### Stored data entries
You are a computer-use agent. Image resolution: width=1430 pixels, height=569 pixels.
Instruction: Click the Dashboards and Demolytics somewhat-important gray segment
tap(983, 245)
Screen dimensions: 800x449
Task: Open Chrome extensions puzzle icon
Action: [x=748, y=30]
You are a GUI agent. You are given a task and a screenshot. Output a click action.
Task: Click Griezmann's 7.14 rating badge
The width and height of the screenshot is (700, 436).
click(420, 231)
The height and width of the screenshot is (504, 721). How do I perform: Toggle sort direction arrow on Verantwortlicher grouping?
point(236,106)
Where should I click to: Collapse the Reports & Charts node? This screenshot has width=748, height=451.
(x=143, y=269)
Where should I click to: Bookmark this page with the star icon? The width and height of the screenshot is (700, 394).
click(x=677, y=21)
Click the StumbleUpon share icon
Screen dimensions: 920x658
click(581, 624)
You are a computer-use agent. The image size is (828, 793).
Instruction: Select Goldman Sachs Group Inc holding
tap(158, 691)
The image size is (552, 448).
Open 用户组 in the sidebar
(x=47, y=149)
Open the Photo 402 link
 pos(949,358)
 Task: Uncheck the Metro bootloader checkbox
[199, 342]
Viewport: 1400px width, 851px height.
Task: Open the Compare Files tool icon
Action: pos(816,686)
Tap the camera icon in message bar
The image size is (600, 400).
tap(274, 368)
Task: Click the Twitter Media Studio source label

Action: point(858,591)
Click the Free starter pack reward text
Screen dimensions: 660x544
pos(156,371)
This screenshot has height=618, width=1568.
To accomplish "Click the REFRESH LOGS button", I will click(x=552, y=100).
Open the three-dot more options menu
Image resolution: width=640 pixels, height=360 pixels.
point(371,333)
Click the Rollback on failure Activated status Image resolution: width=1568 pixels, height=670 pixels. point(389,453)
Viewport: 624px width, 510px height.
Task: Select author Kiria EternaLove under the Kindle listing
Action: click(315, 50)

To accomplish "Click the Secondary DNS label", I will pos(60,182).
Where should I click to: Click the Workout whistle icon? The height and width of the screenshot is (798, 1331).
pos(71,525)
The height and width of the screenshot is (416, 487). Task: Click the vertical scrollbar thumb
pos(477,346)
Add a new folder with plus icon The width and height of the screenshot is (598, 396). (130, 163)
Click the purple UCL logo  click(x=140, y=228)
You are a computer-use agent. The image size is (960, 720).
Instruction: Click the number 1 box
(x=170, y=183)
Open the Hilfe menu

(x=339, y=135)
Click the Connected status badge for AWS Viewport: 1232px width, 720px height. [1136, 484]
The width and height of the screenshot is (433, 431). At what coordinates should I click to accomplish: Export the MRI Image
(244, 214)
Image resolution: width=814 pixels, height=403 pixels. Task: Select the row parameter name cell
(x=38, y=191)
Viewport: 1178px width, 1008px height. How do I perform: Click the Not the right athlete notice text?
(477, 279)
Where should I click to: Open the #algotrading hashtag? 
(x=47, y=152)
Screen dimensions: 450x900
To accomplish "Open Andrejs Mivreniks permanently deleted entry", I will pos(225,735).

### Task objective
Your answer should consist of each line of the data above in which the word "computer" occurs.

### Answer for the task
You are a computer-use agent. Image resolution: width=1430 pixels, height=569 pixels.
You are a computer-use agent. The image size is (828, 793).
You are a computer-use agent. The image size is (960, 720).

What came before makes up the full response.